Both Arafat and Netanyahu face strong internal opposition to the Wye accord, and their respective declarations can well be viewed as an attempt to soften that opposition.
In recent weeks Arafat has faced growing criticism — not only from Islamic fundamentalist groups such as Hamas, but also from within his own Fatah organization, the main body in the Palestine Liberation Organization.
“Arafat’s standing among his own people has been weakened” by signing the Wye accord, Wadia Abu-Nassar, of the Open University in Tel Aviv, said in an interview. “He must make overtures toward the extremists, and direct an accusing finger toward the Israelis, in order to tell his people, `Don’t worry, I have not deserted you.'”
But apart from attempting to placate his own opposition, Arafat’s address was also a deliberate reminder that the Wye accord did not amount to any compromise on one of the ultimate Palestinian goals — an independent state with Jerusalem as its capital.
Speaking at the opening of the Knesset debate, Netanyahu blasted the Palestinian leader for heating up the political atmosphere with his declarations.
The premier said Arafat’s remarks were a “clear threat, not only to force the final status agreement on us, but to do so with violence. It is a dual violation of the agreements.
“I do not intend to carry out any redeployment, including the first phase this week, until the matter is resolved,” Netanyahu added.
Palestinian officials charged that Netanyahu had misunderstood Arafat’s remarks and that the self-rule authority remains committed to its decision to pursue peace.
“He did not mean guns in the literal sense,” Palestinian official Ziad Abu Ziad told Israel Radio. “He was talking about Palestinian rights to Jerusalem.”

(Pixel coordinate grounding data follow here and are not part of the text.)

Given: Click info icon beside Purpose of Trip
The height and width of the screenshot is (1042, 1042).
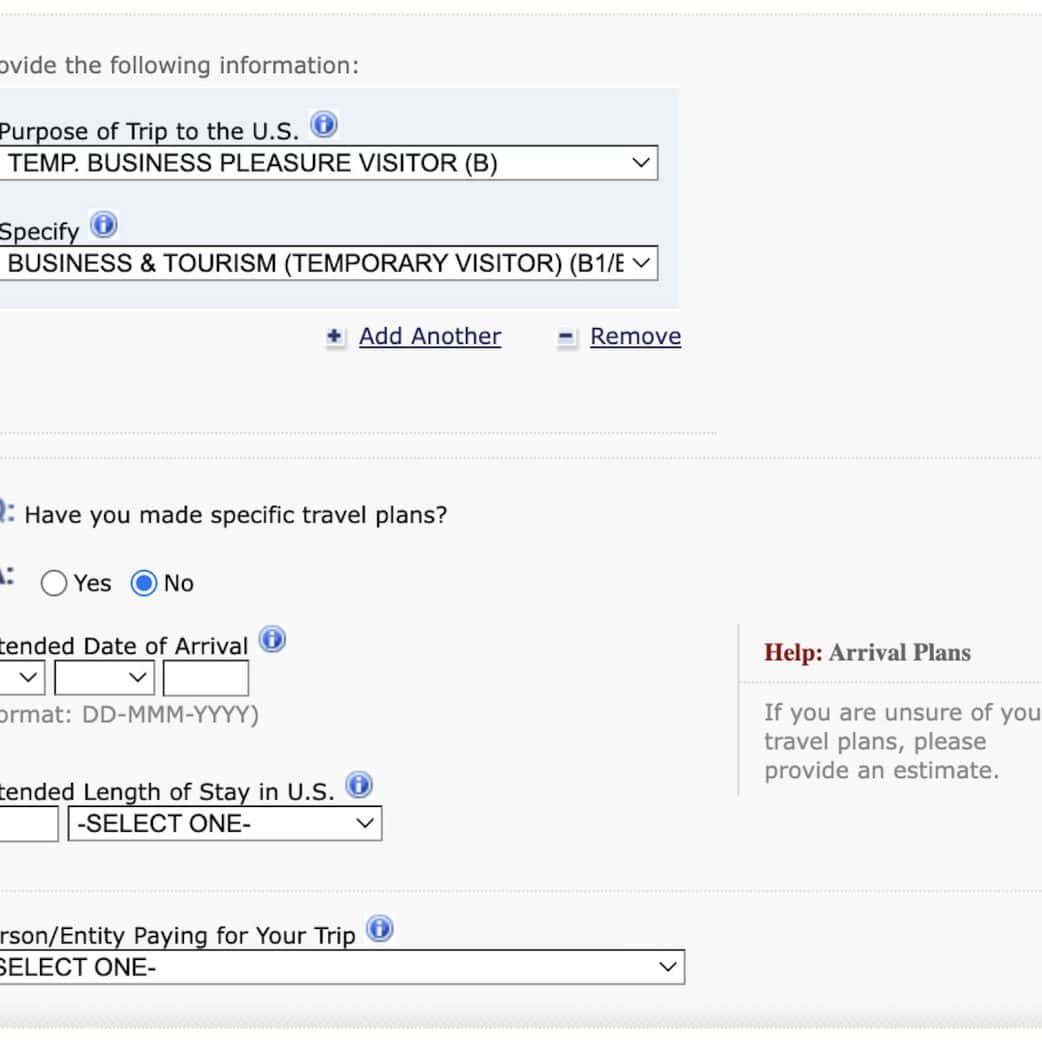Looking at the screenshot, I should [324, 126].
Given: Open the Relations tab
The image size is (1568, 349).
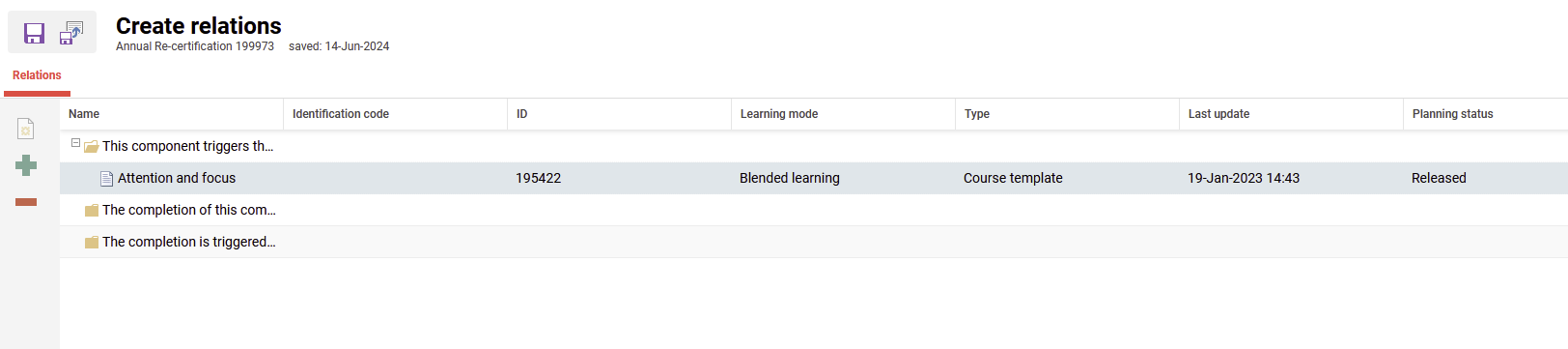Looking at the screenshot, I should pos(37,75).
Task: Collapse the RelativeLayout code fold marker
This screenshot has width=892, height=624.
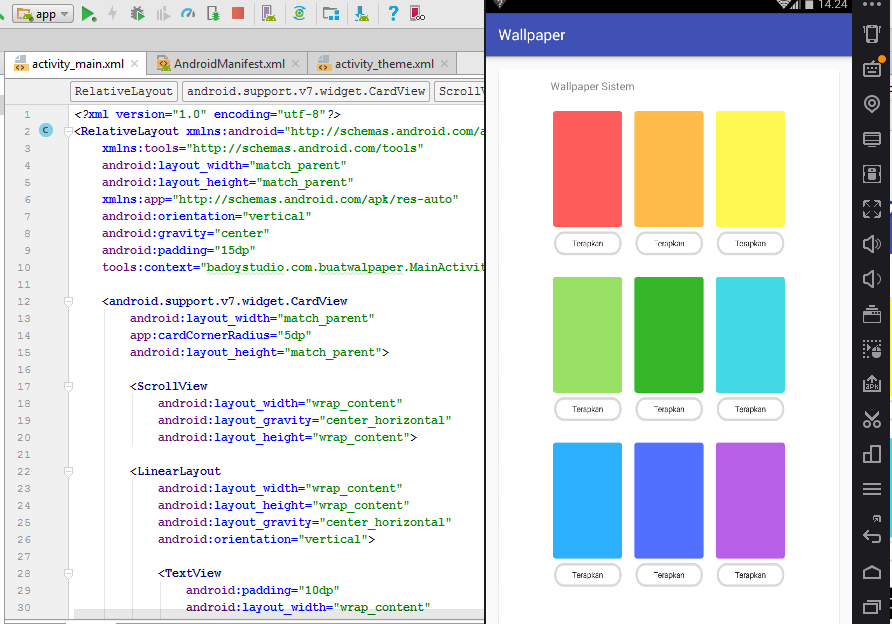Action: coord(68,131)
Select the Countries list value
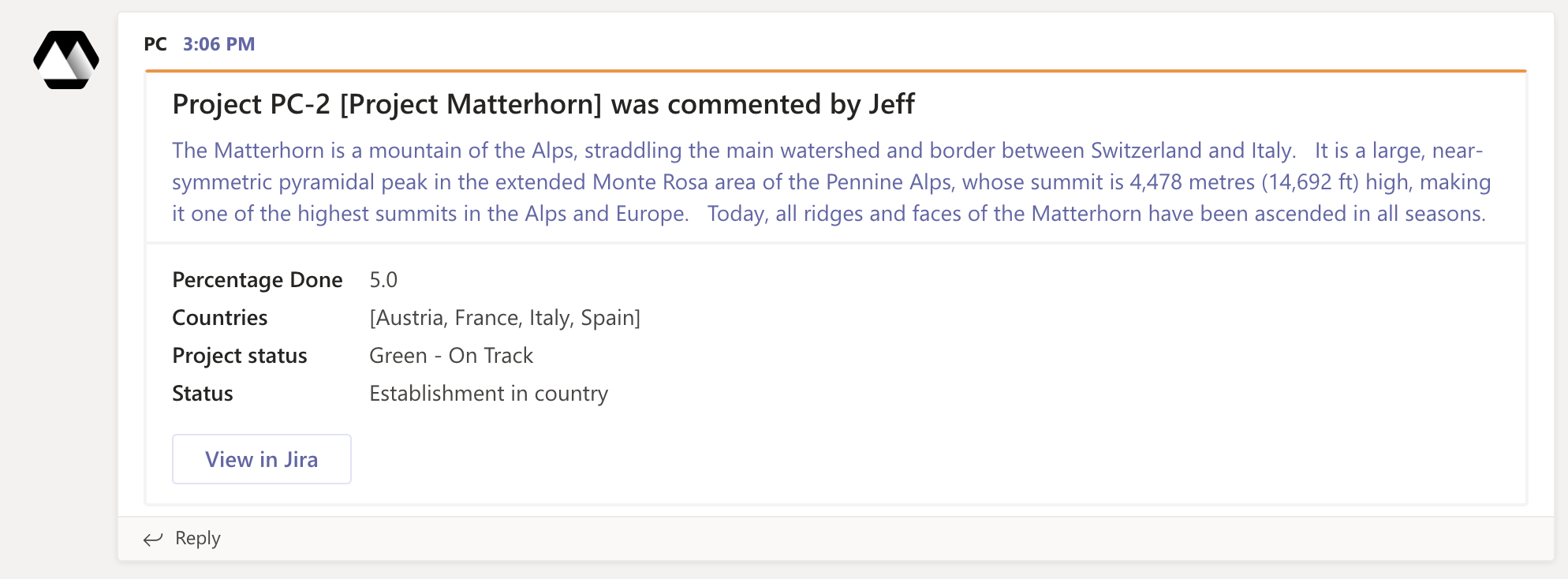This screenshot has width=1568, height=579. point(505,318)
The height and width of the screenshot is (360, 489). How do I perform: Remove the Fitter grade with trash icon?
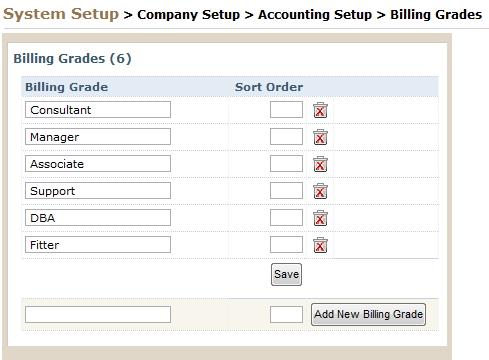[x=320, y=245]
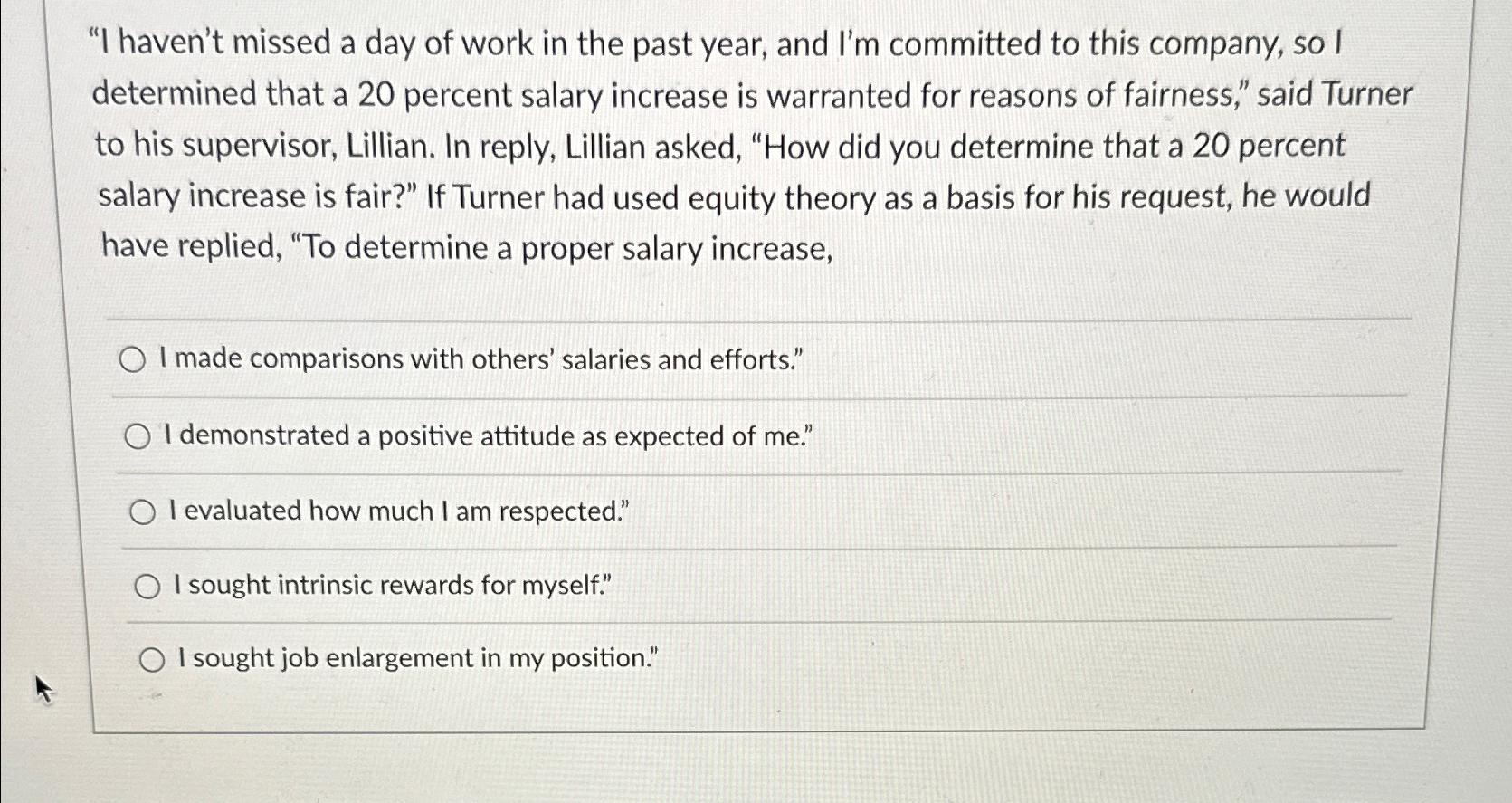Choose the 'evaluated how much I am respected' radio
This screenshot has height=803, width=1512.
(142, 513)
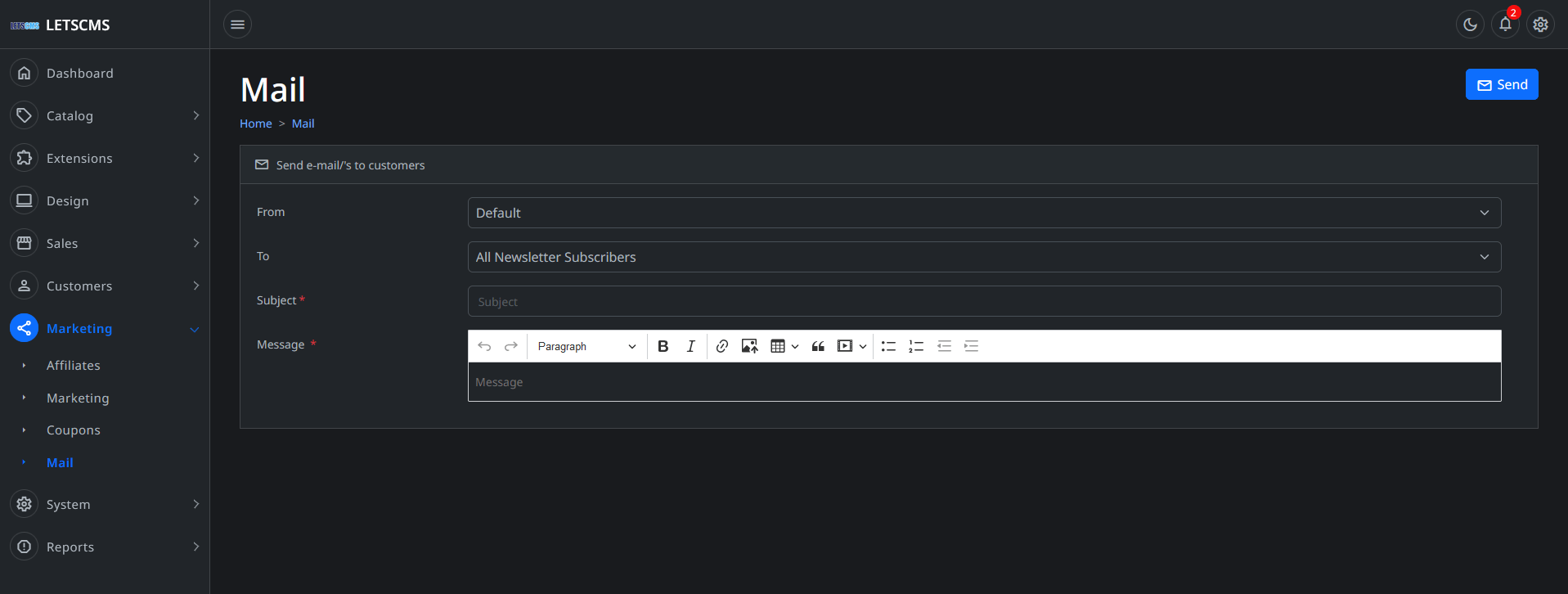Open the notifications bell

coord(1505,25)
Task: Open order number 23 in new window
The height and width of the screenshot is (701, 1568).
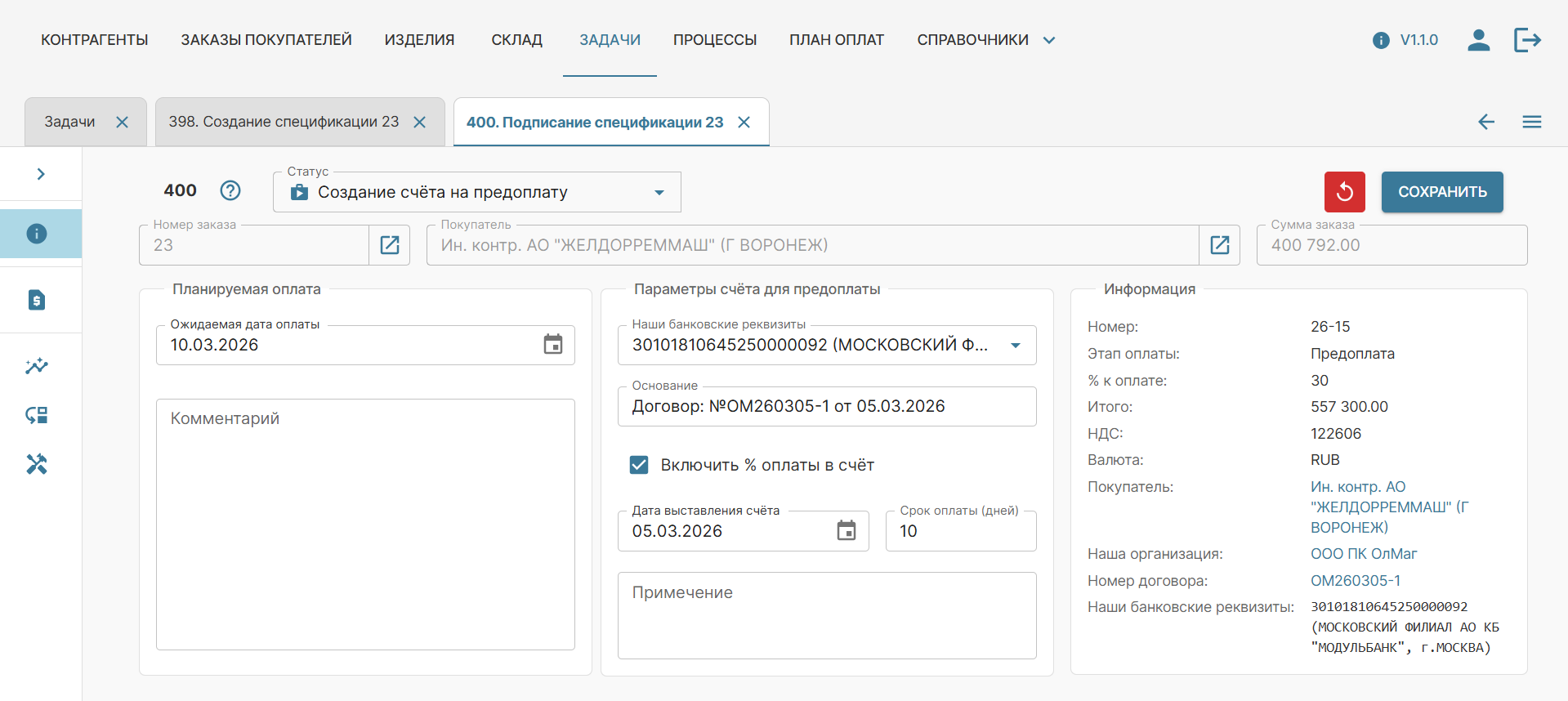Action: pos(390,245)
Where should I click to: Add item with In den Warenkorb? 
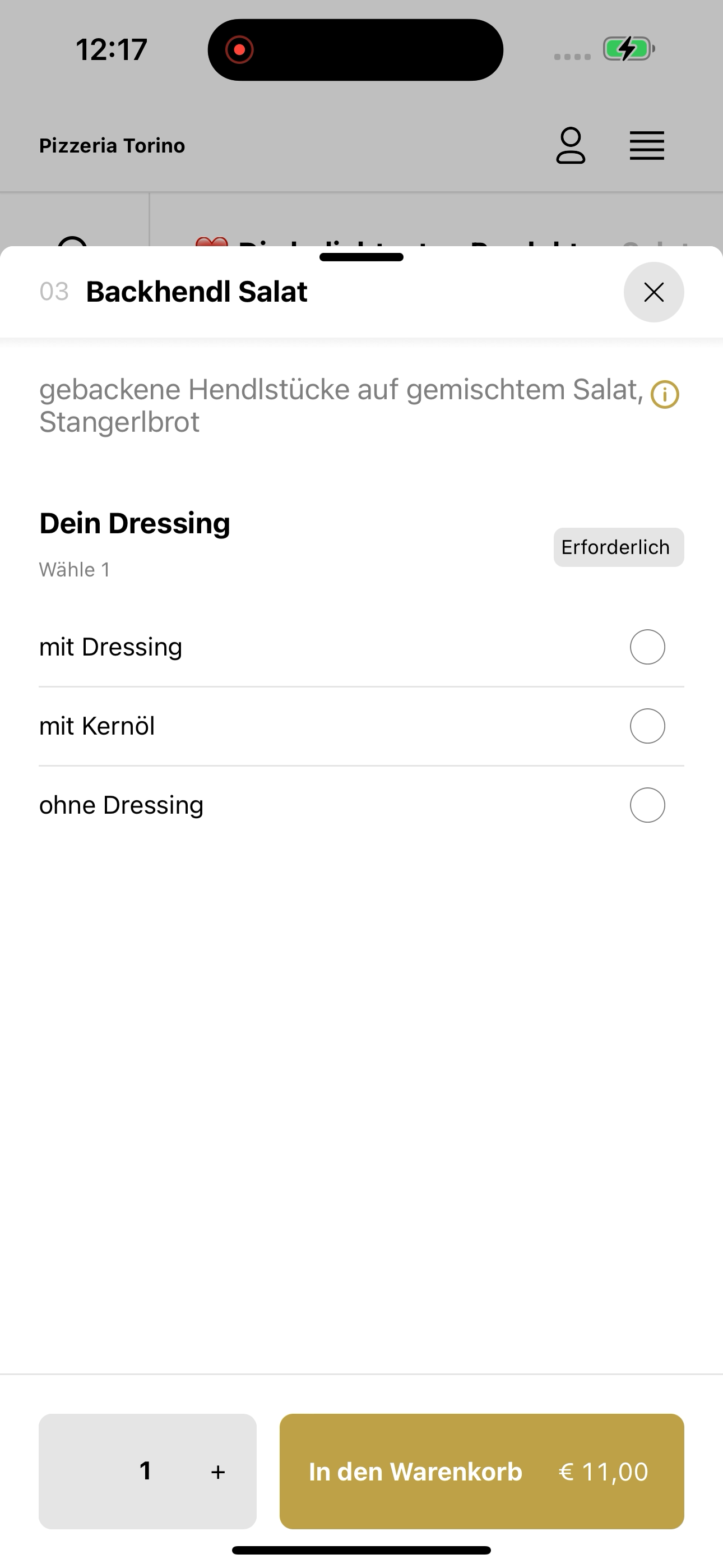pyautogui.click(x=481, y=1471)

Meanwhile, Dr. Ahmed Tibi, an adviser to Arafat, charged Israel with contributing to the inflammatory atmosphere.
Tibi cited comments made by Foreign Minister Ariel Sharon, who said Jewish settlers should grab as much West Bank land as they can to keep it from the Palestinians.
“Whatever is seized will be ours. Whatever isn’t seized will be in their hands,” said the hawkish Sharon, who championed Jewish settlement in areas captured in the 1967 Six-Day War.
Sharon had warned that if the peace process continues to deteriorate, a free- for-all would develop in which in the West Bank would be up for grabs.
Further inflaming Israeli-Palestinian tensions was the announcement last week that Israel was inviting bids for the construction of 1,025 housing units in at Har Homa in southeastern Jerusalem. The lengthy deadlock in the peace talks, which the Wye summit broke, began in March 1997 after Israel announced plans to construct the Jewish neighborhood.
American officials have their hands full with what looks like two less-than- willing partners to the peace process.
In Washington, State Department spokesman James Rubin criticized the comments issued from Israel and the Palestinian Authority.
“There is no place in this process for statements which call for or suggest violent actions. These remarks were wrong. And we will be raising them directly with Chairman Arafat,” Rubin said.
But at the same time, he had little sympathy for Netanyahu’s announcement postponing the redeployment.
“We expect both parties to abide by the agreement they signed, which did not include conditions about subjects like this,” Rubin said. “The Israelis and the Palestinians signed a document at the White House which imposed certain obligations on them, and those obligations did not come with conditions about every word that was said by every party.”
Using language that echoed what he said about Arafat, Rubin also criticized Sharon’s “land grab” statement.
“It is absolutely essential that the right kind of environment be created for permanent-status negotiations,” Rubin said.
“Statements such as the one made by Foreign Minister Sharon undermine the trust and confidence necessary for such an environment. And we will be raising this statement with the Foreign Ministry directly.”